VRAM usage is very high
Nielsbishere opened this issue · 1 comments
Nielsbishere commented
Is your request related to a problem? Please describe.
My 970M only has 2 GiB VRAM, so it can't (properly) run 1080p, only 720p in emibl, but it can in viknell. It only runs because I have 8 GiB shared RAM, so it swaps out memory all the time. This means that on 1k it runs at 10-15 fps and 4k is probably way worse.
Describe the solution you'd like
A lot taken from my old branch https://github.com/TeamWisp/Procedural-Ray-Tracing/tree/feature_optimization.
- Frame buffers:
- G-Buffer
- Use RG8 instead of RG16f for roughness (2 Bpp reduce)
- Use normal compression to use RG16f instead of RGBA16f (4 Bpp reduce)
- Get rid of unused (24 Bpp)
- Total: 30 Bpp (30 / 76.75)
- G-Buffer
- Textures:
- Load HDR textures using RGBA16f instead of RGBA32f
- Internally bake it to dds or load it with compression (always)
- Models:
- uv & pos can use ushort instead; 10 Bpv (saving 10 Bpv)
- normal, tangent, bitangent can use unorm quat instead; 4 Bpv (saving 32 Bpv)
- color can use uint instead; 4 Bpv (saving 8 Bpv)
- Total: 18 Bpv instead of 68 Bpv
Describe alternatives you've considered
N.A. it's optimization.
Additional context
Note: The following is taken after ad0a90b, meaning that we use a lot less VRAM, like 40 Bpp less
Constant usage:
- 128 - 256 MiB are taken by models (64 per pool)
- Vertex size is 56, so approx 1 Mil vertices per pool (think about fragmentation that gets worse if vertices aren't compressed, since we have less vertices).
- Use vertex compression; this can reduce it to approx 24 Bpv instead of 56, giving us 2.3x the vertices (might be important for big scenes)
- Compression might have to use a compute shader, since we have A LOT of work to be done; 1 compute shader should get the max values, 1 should use those to compress them. Using 1 thread or 8 (multi threaded) is a lot less logical.
- Vertex size is 56, so approx 1 Mil vertices per pool (think about fragmentation that gets worse if vertices aren't compressed, since we have less vertices).
- Textures take up A LOT in Emibl
- One image already takes up 128 MiB (reason: DirectXTexHDR reads it as RGBA32f, while RGBA16f should be used)

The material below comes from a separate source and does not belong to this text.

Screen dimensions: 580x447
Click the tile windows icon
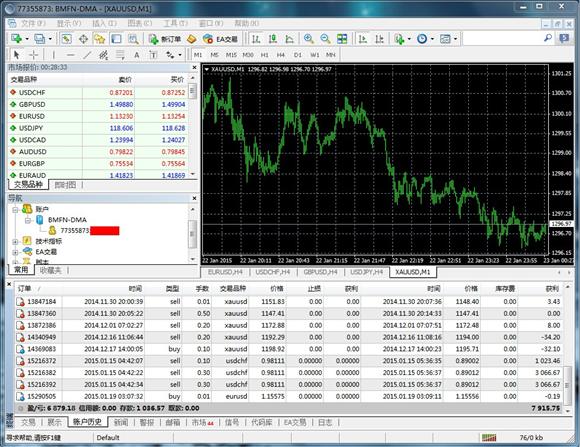click(x=342, y=38)
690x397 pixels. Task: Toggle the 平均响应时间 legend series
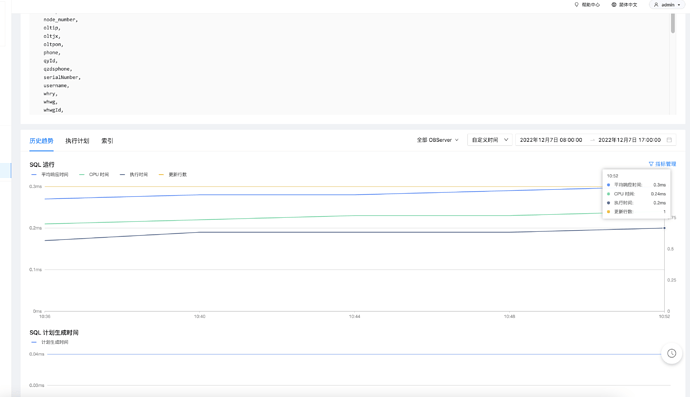coord(50,175)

- Use texture compression (internally bake it to dds or process it)
Variable usage:
- Frame buffers
- Individual
- Deferred main: 20 Bpp (4 depth, 6 normal, 6 color, 2 roughness, 2 metallic)
- Convolution & Cubemap take up: 24 Bpp (12 each; unused)
- Deferred composition: 8 Bpp (color)
- Post processing: 4 - 8 Bpp (color; depending on if you render to HDR backbuffer)
- DoF CoC: 4 Bpp (cone of confusion)
- DoF down scale: 4 Bpp (16 Bpp 8 near, 8 far color, but half res)
- DoF dilate near: .25 Bpp (4 Bpp, but quarter res)
- DoF dilate flatten: .25 Bpp (4 Bpp, but quarter res)
- DoF dilate flatten 2: .25 Bpp (4 Bpp, but quarter res)
- Bokeh: 4 Bpp (16 Bpp, but half res)
- Bokeh filter: 4 Bpp (16 Bpp, but half res)
- DoF post filter: 4 - 8 Bpp (color; depending on if you render to HDR backbuffer)
- Per task
- Deferred main: 20 Bpp
- Deferred composition: 8 Bpp
- Post processing: 4-8 Bpp
- DoF: 12.75- 16.75 Bpp
- Bokeh: 8 Bpp
- Unused: 24 Bpp
- Total:
- Non HDR: 76.75 Bpp
- HDR: 84.75 Bpp
- Meaning that (non HDR):
- 1280x720 = 67 MiB
- 1920x1080 = 152 MiB
- 3840x2160 = 607 MiB
- Individual